▶ WHAT TO PRODUCE
Take the entries below and print, exactly, the stretch from the line containing "Reiki and Me (724, 32)" through the line containing "お問い合わせ (90, 1592)", both included.

Items from a dataset:
== Segment start ==

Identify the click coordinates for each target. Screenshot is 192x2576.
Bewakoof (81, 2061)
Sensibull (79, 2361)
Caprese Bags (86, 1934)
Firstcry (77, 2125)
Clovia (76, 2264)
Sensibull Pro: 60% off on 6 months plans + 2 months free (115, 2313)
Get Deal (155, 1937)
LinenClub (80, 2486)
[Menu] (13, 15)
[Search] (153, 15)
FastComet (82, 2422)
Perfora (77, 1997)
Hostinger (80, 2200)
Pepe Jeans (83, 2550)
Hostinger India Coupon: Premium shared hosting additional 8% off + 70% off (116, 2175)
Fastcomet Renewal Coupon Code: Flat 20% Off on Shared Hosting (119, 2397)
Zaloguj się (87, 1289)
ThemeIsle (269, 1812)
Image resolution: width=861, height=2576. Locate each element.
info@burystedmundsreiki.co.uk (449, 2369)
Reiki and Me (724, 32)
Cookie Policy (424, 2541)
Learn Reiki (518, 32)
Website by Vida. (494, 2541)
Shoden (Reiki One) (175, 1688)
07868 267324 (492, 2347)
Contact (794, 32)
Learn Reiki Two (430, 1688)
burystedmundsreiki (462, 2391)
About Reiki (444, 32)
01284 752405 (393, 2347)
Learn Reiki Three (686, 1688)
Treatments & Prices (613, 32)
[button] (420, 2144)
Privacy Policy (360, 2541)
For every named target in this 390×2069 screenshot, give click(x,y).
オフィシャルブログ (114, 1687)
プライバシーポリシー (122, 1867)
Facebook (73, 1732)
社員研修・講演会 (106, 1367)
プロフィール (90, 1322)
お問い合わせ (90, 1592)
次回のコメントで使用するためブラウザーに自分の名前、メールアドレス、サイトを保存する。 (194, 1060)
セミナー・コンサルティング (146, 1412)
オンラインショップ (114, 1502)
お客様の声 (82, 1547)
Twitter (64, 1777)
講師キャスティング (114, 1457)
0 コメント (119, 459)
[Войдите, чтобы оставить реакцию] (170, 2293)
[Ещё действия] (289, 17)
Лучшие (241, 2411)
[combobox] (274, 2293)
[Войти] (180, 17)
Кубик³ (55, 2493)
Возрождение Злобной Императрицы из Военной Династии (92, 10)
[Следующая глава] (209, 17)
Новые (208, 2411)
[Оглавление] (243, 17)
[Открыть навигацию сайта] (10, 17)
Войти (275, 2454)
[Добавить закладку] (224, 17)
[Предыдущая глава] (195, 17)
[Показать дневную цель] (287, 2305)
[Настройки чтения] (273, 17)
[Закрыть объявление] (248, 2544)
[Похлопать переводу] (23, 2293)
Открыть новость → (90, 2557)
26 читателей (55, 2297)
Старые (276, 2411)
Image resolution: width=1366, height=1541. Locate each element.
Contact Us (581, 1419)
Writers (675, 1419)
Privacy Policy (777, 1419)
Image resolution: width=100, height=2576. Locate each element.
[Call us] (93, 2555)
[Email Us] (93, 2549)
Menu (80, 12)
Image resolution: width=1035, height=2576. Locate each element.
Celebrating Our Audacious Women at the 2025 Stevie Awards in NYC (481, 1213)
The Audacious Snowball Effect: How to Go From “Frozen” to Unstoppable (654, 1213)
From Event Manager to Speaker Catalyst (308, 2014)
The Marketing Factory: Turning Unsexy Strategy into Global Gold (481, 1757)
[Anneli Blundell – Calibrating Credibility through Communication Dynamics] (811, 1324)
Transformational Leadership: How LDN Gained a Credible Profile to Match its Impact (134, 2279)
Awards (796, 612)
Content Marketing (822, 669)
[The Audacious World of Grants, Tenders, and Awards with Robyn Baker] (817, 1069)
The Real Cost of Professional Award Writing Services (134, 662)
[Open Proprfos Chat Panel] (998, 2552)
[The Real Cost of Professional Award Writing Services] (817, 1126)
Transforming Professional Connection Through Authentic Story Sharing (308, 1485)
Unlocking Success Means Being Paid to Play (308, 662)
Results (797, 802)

== Segment end ==

▶ RESPONSE AREA
Reiki and Me (724, 32)
Cookie Policy (424, 2541)
Learn Reiki (518, 32)
Website by Vida. (494, 2541)
Shoden (Reiki One) (175, 1688)
07868 267324 (492, 2347)
Contact (794, 32)
Learn Reiki Two (430, 1688)
burystedmundsreiki (462, 2391)
About Reiki (444, 32)
01284 752405 (393, 2347)
Learn Reiki Three (686, 1688)
Treatments & Prices (613, 32)
[button] (420, 2144)
Privacy Policy (360, 2541)
For every named target in this 390×2069 screenshot, give click(x,y).
オフィシャルブログ (114, 1687)
プライバシーポリシー (122, 1867)
Facebook (73, 1732)
社員研修・講演会 (106, 1367)
プロフィール (90, 1322)
お問い合わせ (90, 1592)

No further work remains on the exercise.